• Information provided
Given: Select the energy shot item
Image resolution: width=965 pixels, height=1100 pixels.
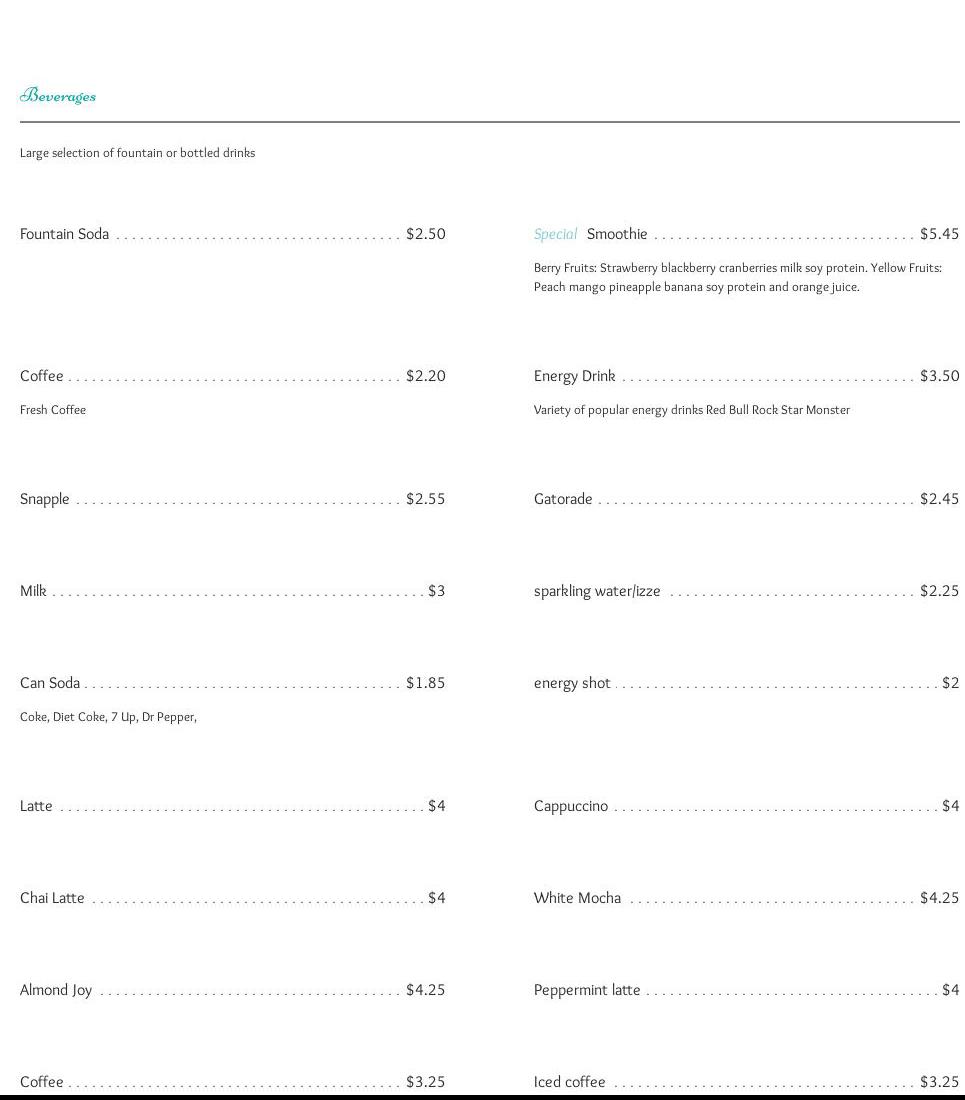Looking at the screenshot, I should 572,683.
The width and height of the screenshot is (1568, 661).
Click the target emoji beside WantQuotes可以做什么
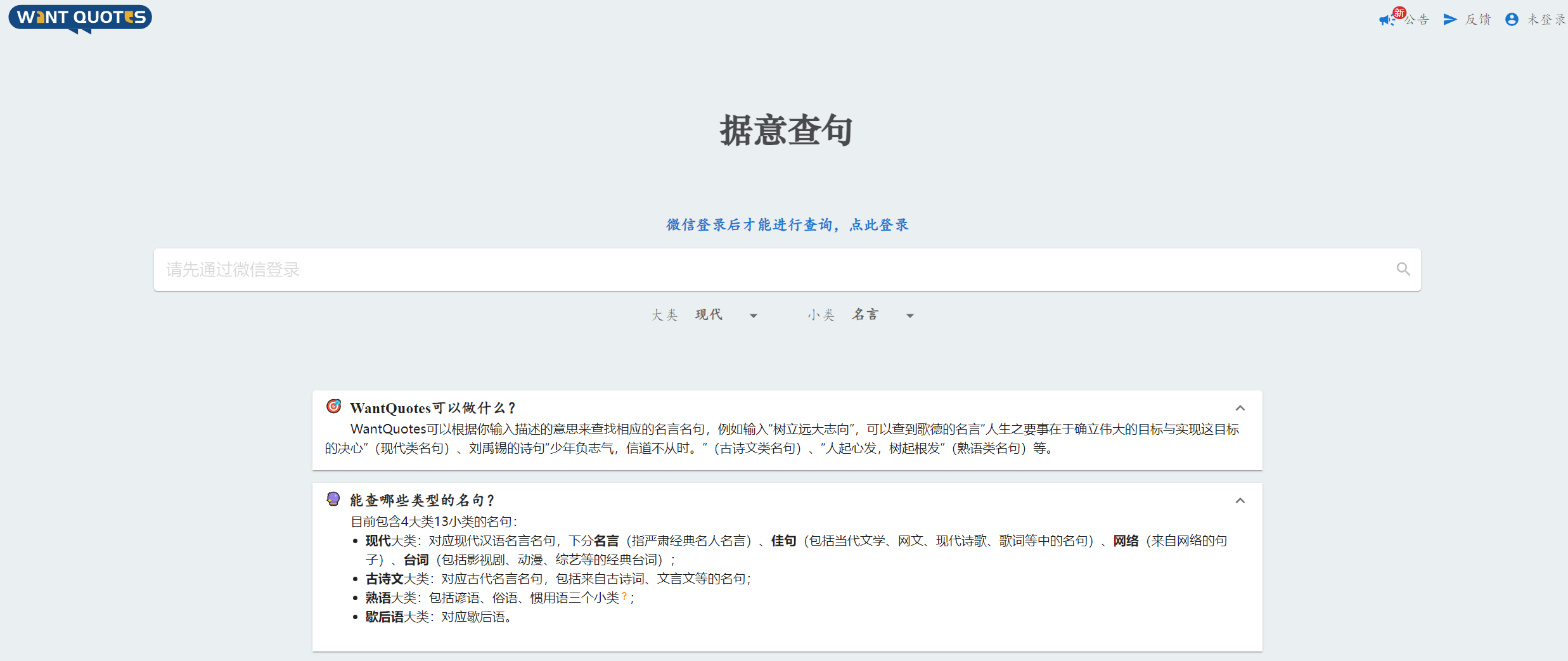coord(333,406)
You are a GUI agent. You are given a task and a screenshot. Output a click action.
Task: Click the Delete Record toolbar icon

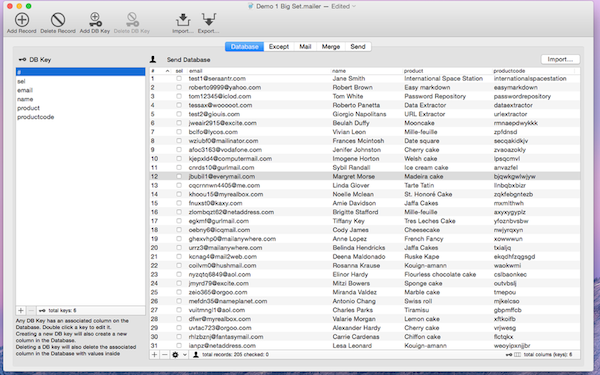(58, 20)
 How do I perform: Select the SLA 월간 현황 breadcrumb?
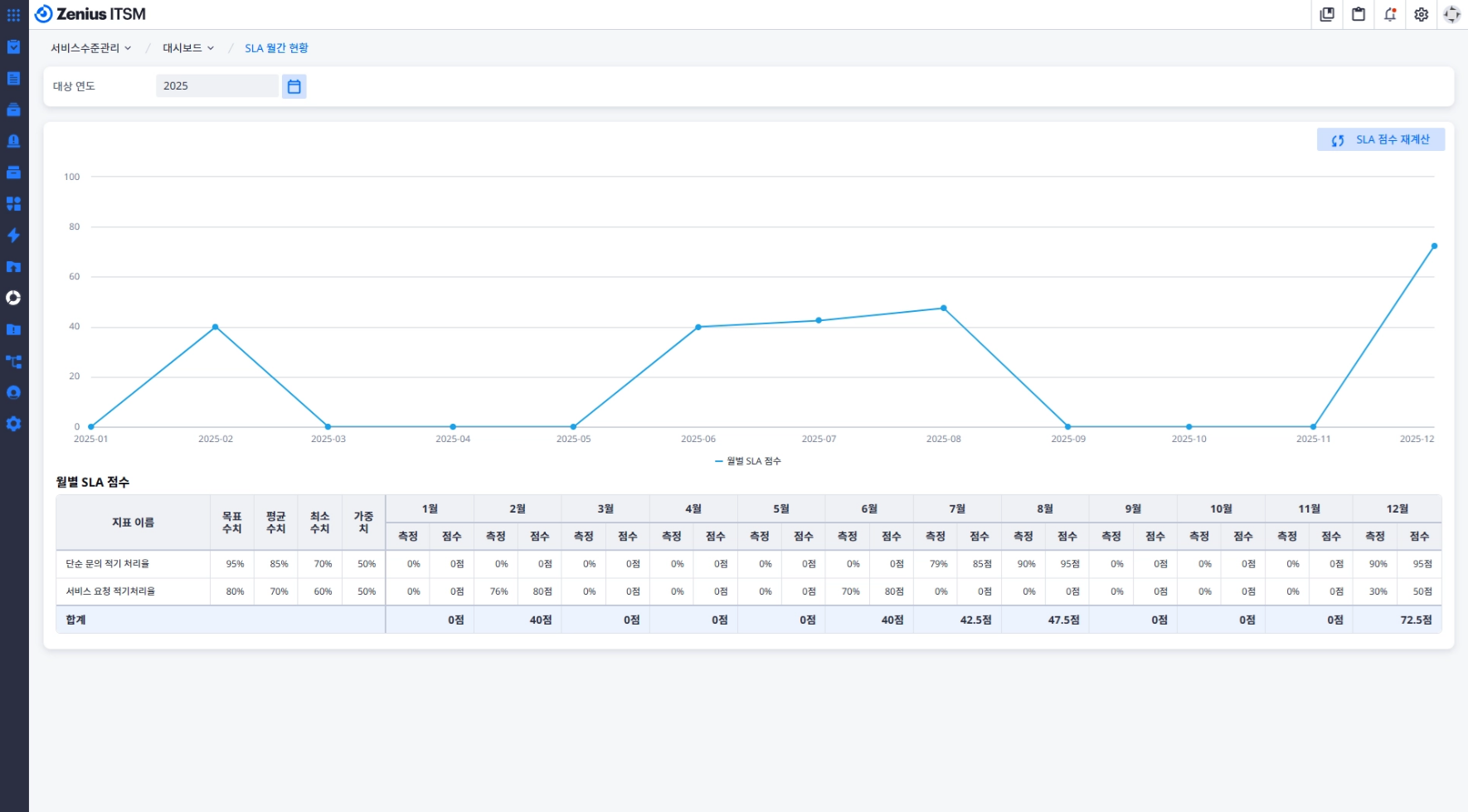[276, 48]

• What needs to be done
Each record should be given again exactly, with no picture carried over.

• Worked solution
Given: Select the energy shot item
Image resolution: width=965 pixels, height=1100 pixels.
Looking at the screenshot, I should 572,683.
The width and height of the screenshot is (1568, 661).
Click the target emoji beside WantQuotes可以做什么
coord(333,406)
You are a GUI agent. You are given a task and a screenshot. Output a click action.
Task: Click the Delete Record toolbar icon

(58, 20)
 How do I perform: Select the SLA 월간 현황 breadcrumb?
[276, 48]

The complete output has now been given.